(Items listed in a dataset)
[Start of section]
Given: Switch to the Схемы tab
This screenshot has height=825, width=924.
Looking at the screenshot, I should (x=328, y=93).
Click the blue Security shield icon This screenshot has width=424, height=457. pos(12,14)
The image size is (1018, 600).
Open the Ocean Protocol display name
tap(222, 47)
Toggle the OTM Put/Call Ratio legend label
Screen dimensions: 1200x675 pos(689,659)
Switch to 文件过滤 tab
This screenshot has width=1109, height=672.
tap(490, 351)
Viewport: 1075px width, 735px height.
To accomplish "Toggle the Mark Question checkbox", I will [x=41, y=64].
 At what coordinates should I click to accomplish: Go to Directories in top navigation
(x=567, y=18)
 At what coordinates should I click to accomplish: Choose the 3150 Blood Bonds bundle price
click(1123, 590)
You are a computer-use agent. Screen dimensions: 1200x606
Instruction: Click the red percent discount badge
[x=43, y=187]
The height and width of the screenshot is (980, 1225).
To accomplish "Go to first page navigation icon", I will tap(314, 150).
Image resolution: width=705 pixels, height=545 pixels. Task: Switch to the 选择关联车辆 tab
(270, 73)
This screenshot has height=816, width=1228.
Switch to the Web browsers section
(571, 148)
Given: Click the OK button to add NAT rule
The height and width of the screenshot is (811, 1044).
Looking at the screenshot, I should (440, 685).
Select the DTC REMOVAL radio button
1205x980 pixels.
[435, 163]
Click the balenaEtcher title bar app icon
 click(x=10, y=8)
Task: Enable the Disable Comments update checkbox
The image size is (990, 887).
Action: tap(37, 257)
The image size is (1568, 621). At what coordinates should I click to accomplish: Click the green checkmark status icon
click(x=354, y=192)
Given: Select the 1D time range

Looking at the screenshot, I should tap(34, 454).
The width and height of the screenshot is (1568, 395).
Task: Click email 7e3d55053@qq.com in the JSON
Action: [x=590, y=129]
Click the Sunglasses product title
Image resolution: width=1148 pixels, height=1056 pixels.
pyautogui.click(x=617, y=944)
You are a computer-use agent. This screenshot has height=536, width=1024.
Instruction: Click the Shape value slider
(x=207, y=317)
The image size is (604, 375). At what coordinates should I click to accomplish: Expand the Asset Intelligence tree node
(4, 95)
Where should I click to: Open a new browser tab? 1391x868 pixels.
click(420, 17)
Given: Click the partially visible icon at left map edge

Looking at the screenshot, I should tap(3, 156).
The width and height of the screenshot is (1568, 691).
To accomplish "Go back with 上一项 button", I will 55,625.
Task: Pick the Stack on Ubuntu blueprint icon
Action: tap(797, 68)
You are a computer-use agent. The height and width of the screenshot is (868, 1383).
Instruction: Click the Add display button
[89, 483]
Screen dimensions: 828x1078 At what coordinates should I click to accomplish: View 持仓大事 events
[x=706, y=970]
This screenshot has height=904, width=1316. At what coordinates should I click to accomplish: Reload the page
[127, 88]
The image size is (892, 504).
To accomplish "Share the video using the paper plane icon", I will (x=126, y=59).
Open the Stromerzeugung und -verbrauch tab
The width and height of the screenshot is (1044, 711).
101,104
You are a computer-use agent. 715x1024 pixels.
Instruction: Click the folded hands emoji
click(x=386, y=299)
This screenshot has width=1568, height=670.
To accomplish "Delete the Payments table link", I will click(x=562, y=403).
[End of section]
- AIM OF THE EXERCISE: From the records above, quote only the lines running from the line with "The image size is (604, 375)." to the line with "You are a computer-use agent. The", both lines included.

- SOLUTION FOR THIS PROBLEM:
The image size is (604, 375). At what coordinates should I click to accomplish: Expand the Asset Intelligence tree node
(4, 95)
Where should I click to: Open a new browser tab? 1391x868 pixels.
click(420, 17)
Given: Click the partially visible icon at left map edge

Looking at the screenshot, I should tap(3, 156).
The width and height of the screenshot is (1568, 691).
To accomplish "Go back with 上一项 button", I will 55,625.
Task: Pick the Stack on Ubuntu blueprint icon
Action: tap(797, 68)
You are a computer-use agent. The height and width of the screenshot is (868, 1383).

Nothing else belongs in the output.